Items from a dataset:
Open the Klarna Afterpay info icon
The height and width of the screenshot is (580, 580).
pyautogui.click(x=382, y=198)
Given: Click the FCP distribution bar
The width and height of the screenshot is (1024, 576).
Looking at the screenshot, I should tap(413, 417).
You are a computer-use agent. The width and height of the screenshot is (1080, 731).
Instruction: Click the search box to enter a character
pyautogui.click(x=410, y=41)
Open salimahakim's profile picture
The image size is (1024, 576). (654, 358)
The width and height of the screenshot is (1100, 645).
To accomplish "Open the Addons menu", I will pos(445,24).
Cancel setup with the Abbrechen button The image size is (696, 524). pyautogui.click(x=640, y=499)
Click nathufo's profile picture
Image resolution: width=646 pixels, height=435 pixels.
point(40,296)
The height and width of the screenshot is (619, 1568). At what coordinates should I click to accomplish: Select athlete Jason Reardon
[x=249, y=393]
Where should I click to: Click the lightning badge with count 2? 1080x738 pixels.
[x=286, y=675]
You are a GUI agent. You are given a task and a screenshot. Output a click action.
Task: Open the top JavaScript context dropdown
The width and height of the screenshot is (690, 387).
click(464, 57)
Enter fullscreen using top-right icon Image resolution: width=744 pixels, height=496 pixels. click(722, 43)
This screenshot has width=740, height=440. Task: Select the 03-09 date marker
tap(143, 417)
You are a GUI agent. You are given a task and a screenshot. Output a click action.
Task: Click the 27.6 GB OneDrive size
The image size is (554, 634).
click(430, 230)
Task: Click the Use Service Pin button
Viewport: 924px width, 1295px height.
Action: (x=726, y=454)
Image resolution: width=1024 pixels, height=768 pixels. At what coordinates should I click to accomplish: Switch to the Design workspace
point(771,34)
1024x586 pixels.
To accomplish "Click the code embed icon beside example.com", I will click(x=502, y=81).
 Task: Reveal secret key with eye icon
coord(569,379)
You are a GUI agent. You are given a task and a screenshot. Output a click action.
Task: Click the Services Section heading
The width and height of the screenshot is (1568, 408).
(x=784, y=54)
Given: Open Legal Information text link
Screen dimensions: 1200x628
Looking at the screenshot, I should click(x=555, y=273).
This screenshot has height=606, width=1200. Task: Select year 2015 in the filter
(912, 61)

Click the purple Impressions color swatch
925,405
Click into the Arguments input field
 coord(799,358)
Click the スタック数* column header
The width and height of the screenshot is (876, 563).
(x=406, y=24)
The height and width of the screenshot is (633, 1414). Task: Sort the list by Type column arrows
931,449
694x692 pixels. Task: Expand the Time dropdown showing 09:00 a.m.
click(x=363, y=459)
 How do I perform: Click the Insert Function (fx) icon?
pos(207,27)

### Task details
Once the line containing "Task: Click the Use Service Pin button" has been written out, please stop; every line before it, back to the first line of the records above, should be given exactly.

### Task result
Open the Klarna Afterpay info icon
The height and width of the screenshot is (580, 580).
pyautogui.click(x=382, y=198)
Given: Click the FCP distribution bar
The width and height of the screenshot is (1024, 576).
Looking at the screenshot, I should tap(413, 417).
You are a computer-use agent. The width and height of the screenshot is (1080, 731).
Instruction: Click the search box to enter a character
pyautogui.click(x=410, y=41)
Open salimahakim's profile picture
The image size is (1024, 576). (654, 358)
The width and height of the screenshot is (1100, 645).
To accomplish "Open the Addons menu", I will pos(445,24).
Cancel setup with the Abbrechen button The image size is (696, 524). pyautogui.click(x=640, y=499)
Click nathufo's profile picture
Image resolution: width=646 pixels, height=435 pixels.
point(40,296)
The height and width of the screenshot is (619, 1568). At what coordinates should I click to accomplish: Select athlete Jason Reardon
[x=249, y=393]
Where should I click to: Click the lightning badge with count 2? 1080x738 pixels.
[x=286, y=675]
You are a GUI agent. You are given a task and a screenshot. Output a click action.
Task: Open the top JavaScript context dropdown
The width and height of the screenshot is (690, 387).
click(464, 57)
Enter fullscreen using top-right icon Image resolution: width=744 pixels, height=496 pixels. click(722, 43)
This screenshot has width=740, height=440. Task: Select the 03-09 date marker
tap(143, 417)
You are a GUI agent. You are given a task and a screenshot. Output a click action.
Task: Click the 27.6 GB OneDrive size
The image size is (554, 634).
click(430, 230)
Task: Click the Use Service Pin button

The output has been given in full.